> **Source text**

"""

One striking example is our spiritual father Abraham, the friend of God, who pursues with his “trained men” a confederacy of kings who have kidnapped his nephew Lot. Abraham makes war on them, killing armed men to rescue Lot and his family (Gen. 14:13-16). Moreover David, the greatest king of Israel, the man after God’s own heart and ancestor of Jesus, was also one of the greatest warriors in history.
Some pietistic Christians, deeply influenced by the heresy of Marcionism, will say that this is all in the Old Testament and irrelevant, and try to suggest that an unchanging God has changed His mind about the validity of violence or war in resistance to evil, but this is absurd. The character and nature of God does not change (Mal. 3:6; Heb. 13:8; Isa. 40:8; 1 Pet. 1:24). In all the interactions that Jesus, Peter, Paul and John the Baptist had with soldiers (especially centurions) in the Bible, not once do they tell them to repent of soldiering and to leave the military, whereas the corrupt tax collector repents and repays what he has stolen (Luke 19: 1-10). Furthermore, Jesus was quite ready to heal the Roman centurion’s servant, commending the soldier for his great faith, the like of which He said He had not found in all Israel, and yet He makes no call for him to leave the Roman military (Luke 7:1-10).
In another New Testament instance, Cornelius, a centurion of the Italian cohort, is described as a devout man who feared God, gave alms and prayed continually. Not only is he thus commended, he comes to faith in Christ and is filled with the Holy Spirit – all without leaving the military (Acts 10)! It is also worth noting that Jesus states explicitly that had His kingdom been of the world (i.e. its origin and source of its authority being simply earthly), His followers would have fought to prevent His arrest (John 18:36). It is essential to the Christian faith that we do not spread the gospel by the sword, but earthly kingdoms will fight in a sin-ravaged world and at times, those conflicts will involve just resistance to evil.
We see also that in the gospel account, popular with pacifists, where Jesus tells Peter to put away his sword after cutting off the servant’s ear, as Judas and the mob came to arrest him, that the pacifist fails to notice the obvious – Peter was armed (Luke 22:47-53; John 18:11; Matt. 26: 47-56). Jesus knew and submitted to the Father’s will that He suffer and be crucified, and so our Lord did not resist arrest (though He pointed out to the disciples He could call twelve legions of angels to His defense should He desire it). Yet Peter was armed and ready to use his weapon to defend Christ. Jesus warns that taking the sword in combat will often mean death by the sword, but Jesus had clearly not banned the disciples carrying swords for self-defense. In fact at one point He tells them to buy swords (Luke 22:35-38). Moreover, Scripture is plain that Christ will return as the faithful and righteous judge and make war on His enemies (Rev. 19:11).

"""

> **Given task A**
Copy the passage on Christians and warfare word for word from "One striking example" to "warriors in history.".
> **Given task B**
Continue the passage on Christians and warfare, starting after its final sentence.

> **Data section**
"""

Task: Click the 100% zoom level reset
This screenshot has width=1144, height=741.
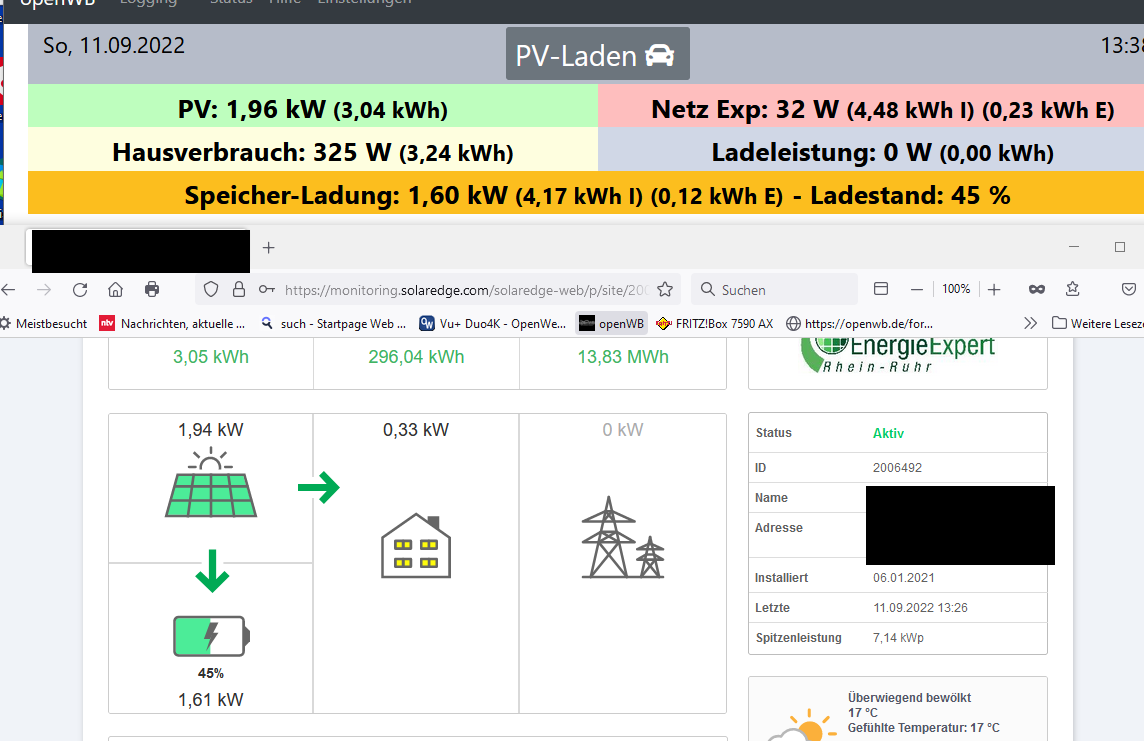Action: coord(956,290)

"""

> **Right answer A**
One striking example is our spiritual father Abraham, the friend of God, who pursues with his “trained men” a confederacy of kings who have kidnapped his nephew Lot. Abraham makes war on them, killing armed men to rescue Lot and his family (Gen. 14:13-16). Moreover David, the greatest king of Israel, the man after God’s own heart and ancestor of Jesus, was also one of the greatest warriors in history.

> **Right answer B**
It is evident also that St. Paul had no scruples about appealing to civil authority and accepting armed escort when his life was threatened (Acts 23:12-25). In other words, it is simply impossible to derive pacifism as a Christian doctrine from the Bible. In fact the failure to resist the murder and abuse of our fellow man can be a great evil.
Peacemakers and Peacekeepers
A commonly-quoted passage of Scripture among pacifists in rejecting all forms of violence and war is to “turn the other cheek.” But what does this text really say about the morality of engaging in war? The reality is that this passage in the Sermon on the Mount says nothing about the morality of war. At the beginning of this great Sermon Jesus makes it emphatically clear that He has not come to abolish the law of Moses but to “fulfill” it, which in the Greek means to complete or ‘put into force.’ He is emphatic that until heaven and earth pass away, not one punctuation mark from the law will disappear (Matt. 5:17-20). Thus, whatever Jesus teaches here is not in contradiction to what God has already taught His people in the older Testament. Rather, Jesus sets about correcting the misinterpretations of the law that have proliferated among the Scribes and Pharisees. These were usually ‘fences’ for the law to excuse people’s disobedience.
One major issue in people’s relationships Jesus was addressing in this sermon was lawless retaliation. People were taking the law into their own hands and getting each other back for wrongs done to them. In Matthew 5:38-39, Jesus does not reject the foundation stone of justice, “the law of the talons" or just retribution (the requirement for exact justice in a court of law), rather He condemns the practice of God’s people taking the law into their own hands by perpetrating personal vengeance on each other. Moreover, the illustration of being slapped across the cheek as something to overlook and not seek personal vengeance for by taking the law into your own hands, is hardly akin to charging people or nations not to resist marauding invaders overrunning your country, murdering your children and raping your wife. In fact God’s law specifically provides for lethal force in self-defense of life and property (Ex. 22:2-3).
In the same Sermon on the Mount in Matthew 5:41, Jesus also gives practical guidance for dealing with someone forcing you to go a mile with them. In Roman Judea, soldiers were permitted to press people into military service to carry their packs for one mile. Jesus teaches not to resist the demand, for such resistance is pointless – carry it for two miles and go beyond what is asked! Yet this act of kindness and non-resistance is assisting a soldier in his work. In short, the teaching of the Sermon on the Mount is Christ’s instruction with regard to our interpersonal relationships as individuals in very practical circumstances. It is clearly not intended as a treatise or sermon on the obligations of a father to protect his home and children, or that of the magistrate to give justice in court and the state to defend the citizenry in war.
[1] CBC News, “Winnipegger in Iraq urges Canada to take different approach to conflict,” CBC News, http://www.cbc.ca/news/canada/manitoba/winnipegger-in-iraq-urges-canada-to-take-different-approach-to-conflict-1.3086221, accessed May 28 2015.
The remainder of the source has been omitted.